Some folks prefer to use diluted fabric paint such as Dye-Na-Flow paint, Jacquard Air Brush Ink, even diluted Versatex Printing Ink, rather than a dye. Experiment with thinning your paints with water or mixing with each other - different consistencies will give different effects. Experiment with applying the paint pigment to wet, damp or dry fabric as each will produce very different results.
Dyes penetrate and become part of the fabric and leave no feel on the fabric surface; even the best paint will have some feel to it. A very thin paint, like Jacquard Air Brush Ink or Dye-Na-Flow will act and travel on the fabric more like a dye and leave very little feel. You can even thin them some and still get great color. Advantages to using paints for tie-dye are the non-toxicity, no messy powders, no chemicals, and the fact that paints can be permanent on most fabrics, even some synthetics. Paints can be safer to use with really young children. The advantage of using dyes over paints are the more traditional tie-dye look, the softness, and the Fiber Reactive Dyes are more economical.
COMMENTS and INSTRUCTIONS:
! It's a big secret, but some of the most interesting TIE-DYE you'll ever see is done with thin fabric paint. You can get tie-dye effects that are crisper, cleaner and more controlled than with dyes, and it's faster and easier.
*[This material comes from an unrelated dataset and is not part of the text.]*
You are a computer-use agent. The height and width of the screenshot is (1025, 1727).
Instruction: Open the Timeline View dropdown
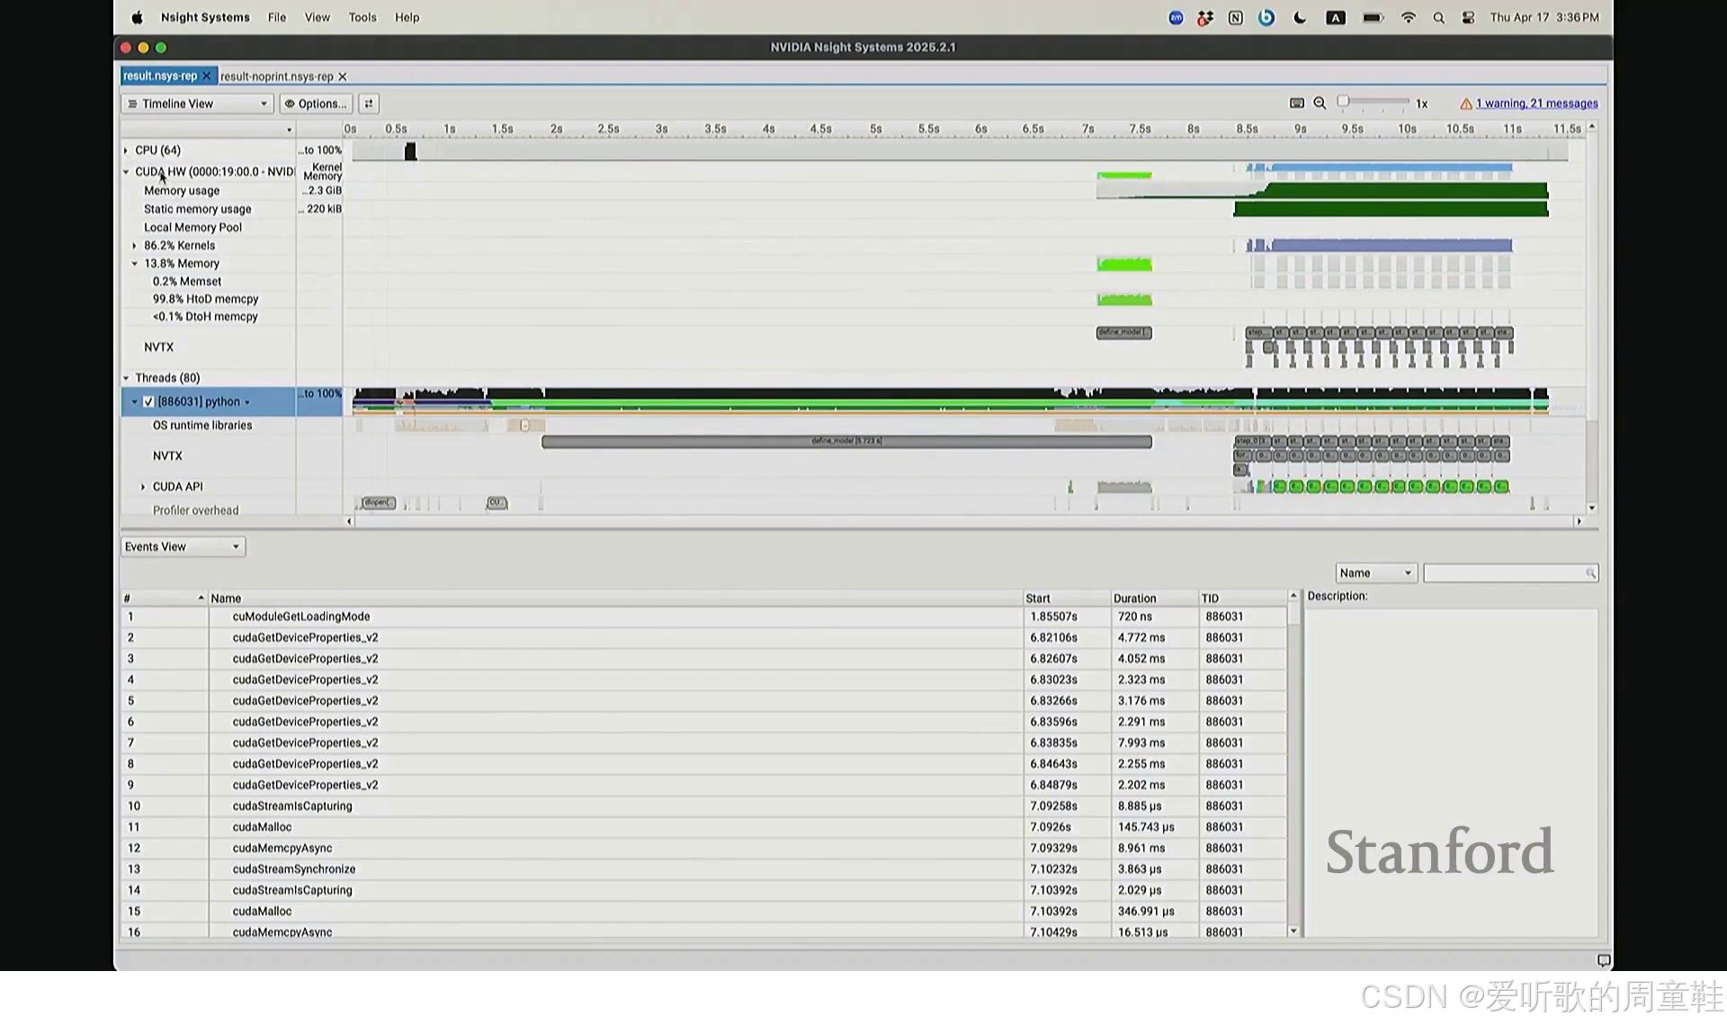pyautogui.click(x=196, y=103)
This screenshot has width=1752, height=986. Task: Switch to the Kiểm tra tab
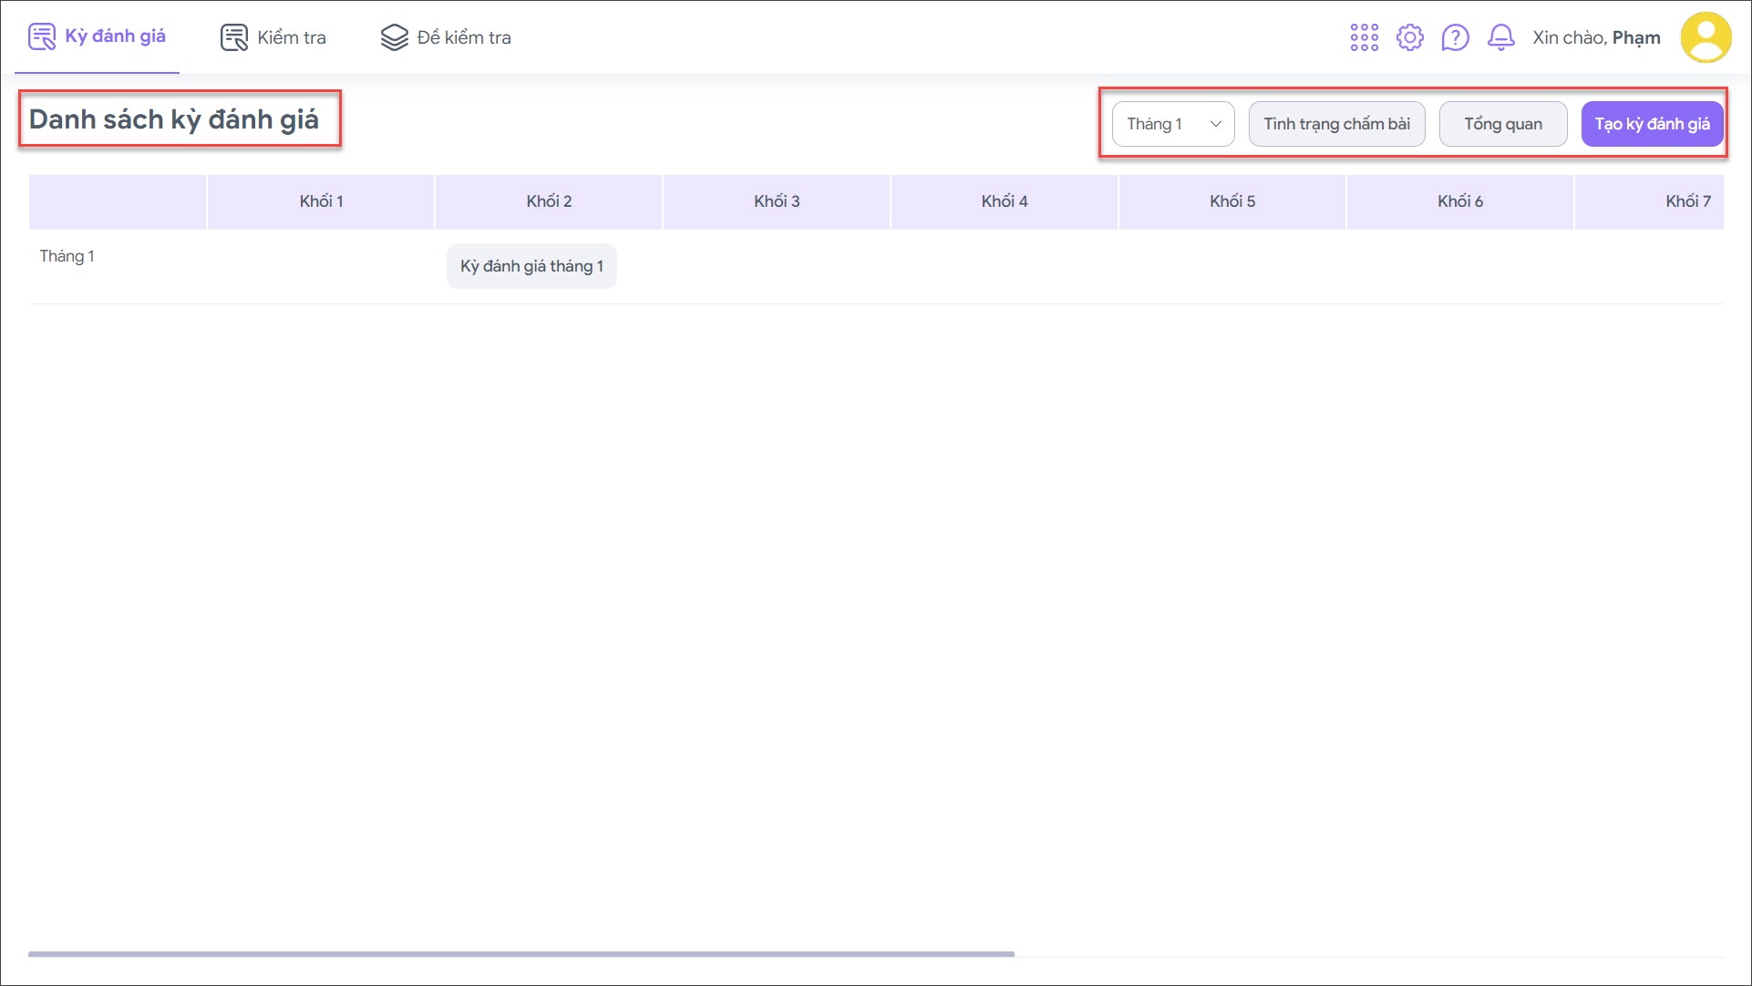click(291, 37)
Thinner paints like Jacquard Airbrush Ink or Dye-Na-Flow (any that have Tie-dye listed among their uses) are almost imperceptible on the fabric - but it is there. Being a paint, they are also thicker than dye and won't migrate the same way as dye. As a result, shirts tie-dyed with fabric paint have less mixing of colors but more defined, harder edges. Also, there is absolutely no run off and there is no possibility of staining un-dyed or light areas (sometimes a problem with dyes). Paint colors are more forceful (less subtle) than dye colors, which in some circumstances, may be a negative but is often just what is needed.
A. Tie the fabric or shirt in the desired way. Roll it in a shallow pan of paint (dilute to taste). While still folded, hang to dry (a bent wire under one of the rubber bands). After the exterior is dry, (the inside will remain wet), untie and repeat the process with one or more additional colors, then hang untied to dry. Iron, bake or use a commercial dryer to set according to the manufacturer's directions. Another alternative is using our No Heat Fixative mixed with the paint right before using, in which case the paint will become permanent in a few days.
B. Paint thin or thinned fabric paint onto the tied shirt with a brush or foam brush. You even spray it on! Use as many colors as you want, paint different areas different colors. allow to dry or use a hair dryer or hang dry. Untie and iron heat press or flash dry or you can tumble in a hot dryer. Optionally, you can re-tie and do it again.